While the end-result, individual-level scores, can readily be used for targeting and messaging, the key differentiator of the PredictWise data from untested competitors (read: Cambridge Analytica), is validation: The most interesting question – related to quality of the data – points to the usefulness of such data. Here, we focus on our scores of preferences for conservative gun policies, and roll up our scores to the state level. The resulting map comes with high face-validity. Overall, the country is very liberal on gun policies. Exceptions are the corridor around the northern national parks, specifically Montana, Idaho and North Dakota, as well as the the upper North East, specifically Maine, and West Virginia. On the other hand, the constituents of California, Michigan, and Wisconsin favor stricter gun control laws.
To assess whether we capture meaningful variation, we obtained data on firearm mortality from the CDC (for 2016). There is good evidence that state-level firearm mortality correlates with state-level gun laws, and if public opinion is a predictor of local policy, we should see a positive relationship between state-level preferences for conservative gun policies and firearm mortality. This is exactly what we find, visualized in the graph below.
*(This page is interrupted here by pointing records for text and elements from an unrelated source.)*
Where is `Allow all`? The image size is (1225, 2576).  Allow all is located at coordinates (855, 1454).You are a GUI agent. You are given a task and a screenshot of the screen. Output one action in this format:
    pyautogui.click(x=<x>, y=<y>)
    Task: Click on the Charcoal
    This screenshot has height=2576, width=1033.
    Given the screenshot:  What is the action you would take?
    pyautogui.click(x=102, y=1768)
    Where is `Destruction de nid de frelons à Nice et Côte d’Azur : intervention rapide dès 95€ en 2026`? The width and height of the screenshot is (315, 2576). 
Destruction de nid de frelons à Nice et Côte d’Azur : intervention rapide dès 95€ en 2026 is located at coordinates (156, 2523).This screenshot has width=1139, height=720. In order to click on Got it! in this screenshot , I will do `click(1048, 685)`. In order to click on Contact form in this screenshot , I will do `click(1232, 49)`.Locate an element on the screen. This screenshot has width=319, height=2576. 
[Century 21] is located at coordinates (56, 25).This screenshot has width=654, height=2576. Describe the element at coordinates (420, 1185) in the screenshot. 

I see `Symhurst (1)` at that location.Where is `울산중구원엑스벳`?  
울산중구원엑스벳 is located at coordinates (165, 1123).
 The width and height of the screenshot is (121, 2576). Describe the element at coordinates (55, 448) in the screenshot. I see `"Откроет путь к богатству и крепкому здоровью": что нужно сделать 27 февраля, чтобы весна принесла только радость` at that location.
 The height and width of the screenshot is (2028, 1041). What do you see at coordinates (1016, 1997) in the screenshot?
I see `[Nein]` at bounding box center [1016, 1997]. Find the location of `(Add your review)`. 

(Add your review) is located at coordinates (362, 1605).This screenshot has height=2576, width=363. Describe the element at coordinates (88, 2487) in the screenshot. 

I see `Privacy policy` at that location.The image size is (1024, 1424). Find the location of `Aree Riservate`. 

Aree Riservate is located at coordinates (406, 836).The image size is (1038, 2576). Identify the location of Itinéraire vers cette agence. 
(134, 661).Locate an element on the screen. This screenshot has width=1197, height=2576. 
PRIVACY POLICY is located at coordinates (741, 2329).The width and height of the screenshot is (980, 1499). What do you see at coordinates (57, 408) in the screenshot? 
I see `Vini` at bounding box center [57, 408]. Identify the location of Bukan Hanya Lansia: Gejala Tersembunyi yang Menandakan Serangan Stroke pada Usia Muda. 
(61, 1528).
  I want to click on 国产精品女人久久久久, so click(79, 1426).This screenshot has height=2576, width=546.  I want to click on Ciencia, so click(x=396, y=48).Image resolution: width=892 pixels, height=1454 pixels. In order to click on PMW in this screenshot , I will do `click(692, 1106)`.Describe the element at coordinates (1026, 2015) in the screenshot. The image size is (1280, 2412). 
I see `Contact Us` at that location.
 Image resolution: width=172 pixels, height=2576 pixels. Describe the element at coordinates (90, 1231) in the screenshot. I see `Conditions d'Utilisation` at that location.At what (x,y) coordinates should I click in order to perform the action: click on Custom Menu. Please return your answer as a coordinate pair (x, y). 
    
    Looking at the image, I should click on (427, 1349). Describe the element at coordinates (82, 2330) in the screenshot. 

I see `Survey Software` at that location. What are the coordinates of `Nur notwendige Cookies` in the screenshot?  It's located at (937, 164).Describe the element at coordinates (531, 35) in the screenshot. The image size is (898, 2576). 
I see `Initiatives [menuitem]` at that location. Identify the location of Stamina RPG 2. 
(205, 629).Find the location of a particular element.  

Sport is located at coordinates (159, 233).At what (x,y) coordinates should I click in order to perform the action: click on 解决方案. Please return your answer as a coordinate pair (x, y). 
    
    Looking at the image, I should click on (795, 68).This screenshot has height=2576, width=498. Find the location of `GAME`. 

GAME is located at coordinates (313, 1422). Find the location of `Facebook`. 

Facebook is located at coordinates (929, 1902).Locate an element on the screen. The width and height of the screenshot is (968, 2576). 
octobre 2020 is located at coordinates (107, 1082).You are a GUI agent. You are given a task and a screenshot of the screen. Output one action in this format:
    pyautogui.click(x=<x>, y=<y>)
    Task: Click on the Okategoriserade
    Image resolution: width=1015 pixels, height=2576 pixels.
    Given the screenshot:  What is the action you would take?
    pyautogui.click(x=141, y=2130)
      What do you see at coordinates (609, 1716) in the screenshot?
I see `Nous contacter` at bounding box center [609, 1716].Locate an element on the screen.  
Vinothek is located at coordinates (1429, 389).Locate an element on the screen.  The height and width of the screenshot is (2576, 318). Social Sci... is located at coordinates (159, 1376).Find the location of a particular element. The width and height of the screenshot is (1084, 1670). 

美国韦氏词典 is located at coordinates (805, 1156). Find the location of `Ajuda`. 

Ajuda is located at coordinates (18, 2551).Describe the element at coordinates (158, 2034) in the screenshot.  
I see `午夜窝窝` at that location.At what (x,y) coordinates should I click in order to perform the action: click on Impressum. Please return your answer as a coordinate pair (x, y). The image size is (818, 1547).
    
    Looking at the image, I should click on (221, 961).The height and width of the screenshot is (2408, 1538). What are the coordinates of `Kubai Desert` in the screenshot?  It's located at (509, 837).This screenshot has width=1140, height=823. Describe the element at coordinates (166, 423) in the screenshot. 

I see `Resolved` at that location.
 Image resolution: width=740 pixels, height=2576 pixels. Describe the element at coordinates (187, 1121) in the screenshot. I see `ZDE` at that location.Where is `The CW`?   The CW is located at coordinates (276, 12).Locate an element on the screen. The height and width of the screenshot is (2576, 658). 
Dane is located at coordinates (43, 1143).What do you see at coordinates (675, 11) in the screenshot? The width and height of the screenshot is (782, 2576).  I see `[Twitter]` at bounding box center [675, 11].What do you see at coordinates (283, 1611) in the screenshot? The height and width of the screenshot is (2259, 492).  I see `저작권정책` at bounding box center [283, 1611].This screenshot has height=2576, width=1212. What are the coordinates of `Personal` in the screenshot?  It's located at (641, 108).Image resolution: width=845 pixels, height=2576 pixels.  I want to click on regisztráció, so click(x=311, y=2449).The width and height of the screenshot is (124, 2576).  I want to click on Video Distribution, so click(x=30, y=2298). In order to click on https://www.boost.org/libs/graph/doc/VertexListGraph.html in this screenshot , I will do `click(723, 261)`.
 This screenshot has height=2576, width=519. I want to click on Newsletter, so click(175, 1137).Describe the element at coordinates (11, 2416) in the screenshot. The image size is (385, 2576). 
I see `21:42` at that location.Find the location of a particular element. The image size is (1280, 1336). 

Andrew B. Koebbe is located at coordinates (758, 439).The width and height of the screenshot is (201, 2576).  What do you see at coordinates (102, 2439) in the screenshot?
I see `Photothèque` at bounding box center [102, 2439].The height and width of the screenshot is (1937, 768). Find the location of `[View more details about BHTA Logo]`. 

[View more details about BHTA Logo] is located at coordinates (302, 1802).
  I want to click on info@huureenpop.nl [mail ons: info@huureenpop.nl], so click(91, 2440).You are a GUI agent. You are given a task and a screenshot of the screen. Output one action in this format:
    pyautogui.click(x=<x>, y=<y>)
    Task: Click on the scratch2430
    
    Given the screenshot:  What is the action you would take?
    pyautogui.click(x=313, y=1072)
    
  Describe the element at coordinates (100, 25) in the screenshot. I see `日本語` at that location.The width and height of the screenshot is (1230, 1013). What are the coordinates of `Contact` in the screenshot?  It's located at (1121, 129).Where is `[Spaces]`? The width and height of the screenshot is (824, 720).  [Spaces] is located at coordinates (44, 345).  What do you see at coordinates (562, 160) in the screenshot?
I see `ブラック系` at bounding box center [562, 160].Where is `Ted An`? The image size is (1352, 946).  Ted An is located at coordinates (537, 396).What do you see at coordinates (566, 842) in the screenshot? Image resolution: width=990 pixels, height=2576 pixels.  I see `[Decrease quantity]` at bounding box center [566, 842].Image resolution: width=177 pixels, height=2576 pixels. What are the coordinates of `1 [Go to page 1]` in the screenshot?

There is more validation work to be done in understanding these issue variables beyond showing they would be helpful in predicting real-world outcomes. First, we are exploring how these variables can help refine targets for likely marginal voters: both persuasion and likeness to vote. We have models for both, but do any of these variables make them better? Second, we will explore how these variables can help generate appropriate messaging for target populations, showing that advertisers should tailor messages based on these latent variables?